Google Project Zero white-hat hacker Ian Beer on Tuesday disclosed details of a now-patched critical "wormable" iOS bug that could have made it possible for a remote attacker to gain complete control of any device in the vicinity over Wi-Fi.
The exploit makes it possible to "view all the photos, read all the email, copy all the private messages and monitor everything which happens on [the device] in real-time," said Beer in a lengthy blog post detailing his six-month-long efforts into building a proof-of-concept single-handedly.
The flaw (tracked as CVE-2020-3843) was addressed by Apple in a series of security updates pushed as part of iOS 13.3.1, macOS Catalina 10.15.3, and watchOS 5.3.7 earlier this year.
"A remote attacker may be able to cause unexpected system termination or corrupt kernel memory," the iPhone maker noted in its advisory, adding the "memory corruption issue was addressed with improved input validation."
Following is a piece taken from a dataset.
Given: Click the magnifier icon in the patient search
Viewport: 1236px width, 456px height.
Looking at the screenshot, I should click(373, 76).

The vulnerability stems from a "fairly trivial buffer overflow programming error" in a Wi-Fi driver associated with Apple Wireless Direct Link (AWDL), a proprietary mesh networking protocol developed by Apple for use in AirDrop, AirPlay, among others, enabling easier communications between Apple devices.
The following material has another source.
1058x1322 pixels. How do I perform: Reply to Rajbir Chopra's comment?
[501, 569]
In a nutshell, the zero-click exploit uses a setup consisting of an iPhone 11 Pro, Raspberry Pi, and two different Wi-Fi adaptors to achieve arbitrary kernel memory read and write remotely, leveraging it to inject shellcode payloads into the kernel memory via a victim process, and escape the process' sandbox protections to get hold of user data.
Put differently, the attacker targets the AirDrop BTLE framework to enable the AWDL interface by brute-forcing a contact's hash value from a list of 100 randomly generated contacts stored in the phone, then exploits the AWDL buffer overflow to gain access to the device and run an implant as root, giving the malicious party full control over the user's personal data, including emails, photos, messages, iCloud data, and more.
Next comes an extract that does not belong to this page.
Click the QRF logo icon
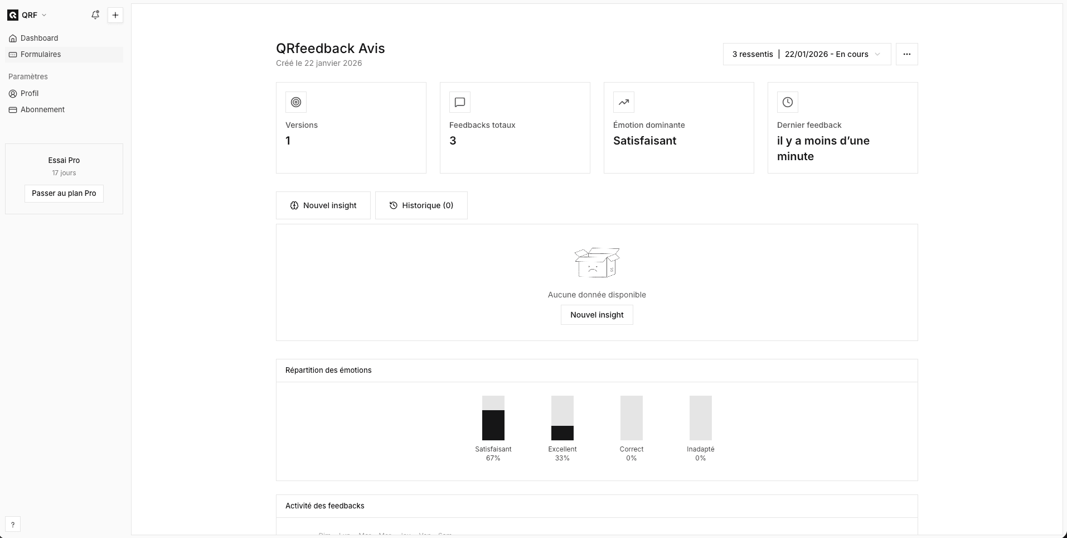 tap(13, 15)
Although there's no evidence that the vulnerability was exploited in the wild, the researcher noted that "exploit vendors seemed to take notice of these fixes."
This is not the first time security flaws have been uncovered in Apple's AWDL protocol. Last July, researchers from the Technical University of Darmstadt, Germany, revealed vulnerabilities in AWDL that enabled attackers to track users, crash devices, and even intercept files transferred between devices via man-in-the-middle (MitM) attacks.
Synacktiv Details Patched Apple "Memory Leak" Zero-Day
That's not all. In a separate development, Synacktiv shared more details about CVE-2020-27950, one of the three actively exploited flaws that were patched by Apple last month following a report from Google Project Zero.
While the disclosures were short on details, the vulnerabilities were the result of a memory corruption issue in the FontParser library that allowed for remote code execution, a memory leak that granted a malicious application kernel privileges to run arbitrary code, and a type confusion in the kernel.
By comparing the two kernel binaries associated with iOS 12.4.8 and 12.4.9, Synacktiv researchers were able to backtrace the roots of the memory leak problem, explicitly noting that the changes address how the kernel handles mach messages associated with inter-process communication in Apple devices.
The researchers also devised a proof-of-concept code exploiting the flaw to reliably leak a mach port kernel address.
"It's quite surprising how long this vulnerability has survived in XNU knowing that the code is open source and heavily audited by hundreds of hackers," Synacktiv's Fabien Perigaud said.